Charles Brook (1814–1872), was an English businessman and philanthropist.

==Life==
Brook was born 17 November 1814, in Upperhead Row, Huddersfield, West Riding of Yorkshire, England. His father, James Brook, was member of the large banking and cotton-spinning firm of Jonas Brook Brothers at Meltham.

Charles Brook lived with his father, who in 1831 had moved to Thornton Lodge; and by 1840 he became partner in the firm. He made many improvements in the machinery and showed remarkable business talents. He strenuously refused to let his goods measure fewer yards than was indicated by his labels and he was bent on promoting the welfare of the two thousand hands in his employ. He knew them nearly all by sight, went to see them when ill, and taught their children in the Sunday school which he superintended for years (Huddersfield Examiner, vol. xx. No. 1471).

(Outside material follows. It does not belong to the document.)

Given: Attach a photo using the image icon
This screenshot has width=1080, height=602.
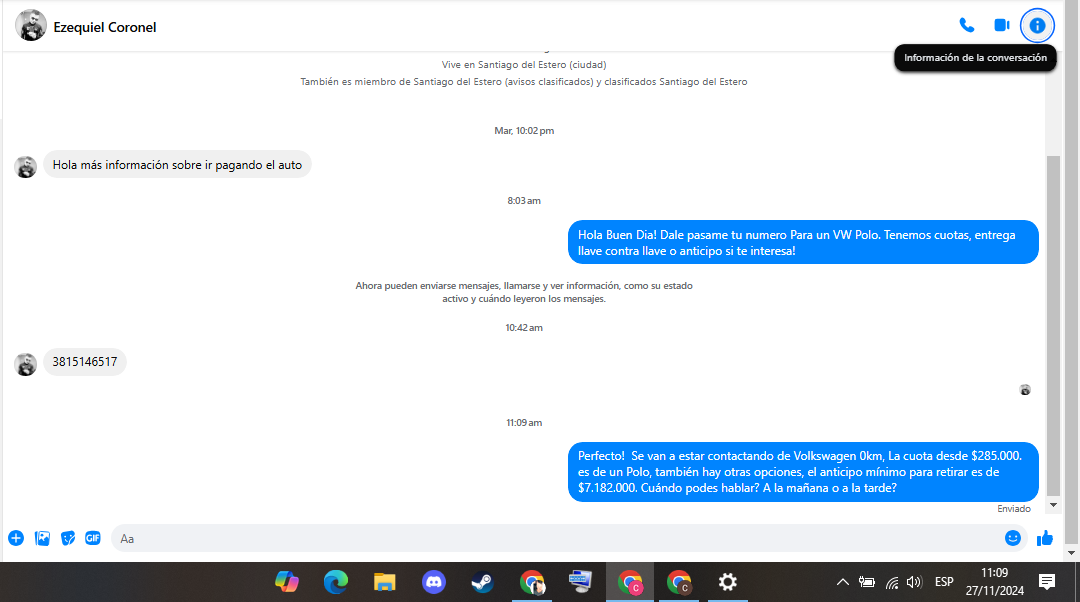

He laid out a park-like retreat, which he himself planned, for his workpeople at Meltham, and built them a handsome dining-hall and concert-room, with a spacious swimming-bath underneath. His best-known gift is the Convalescent Home at Huddersfield, in the grounds of which again he was his own landscape gardener, the whole costing £40,000. He was constantly erecting or enlarging churches, schools, infirmaries, cottages, curates' houses, etc., in Huddersfield, Meltham, and the district; and on purchasing Enderby Hall, Leicestershire, in 1865, with large estates adjoining, costing £150,000, he rebuilt Enderby church and the stocking-weavers' insanitary cottages.

He died at Enderby Hall, of pleurisy and bronchitis, 10 July 1872, aged 57. A portrait of him, by Samuel Howell, is in the Huddersfield Convalescent Home.

In 1860 Brook married a daughter of John Sunderland Hirst of Huddersfield. In politics he was a conservative. Mrs Brook (died 3 February 1879) survived him; but they left no family.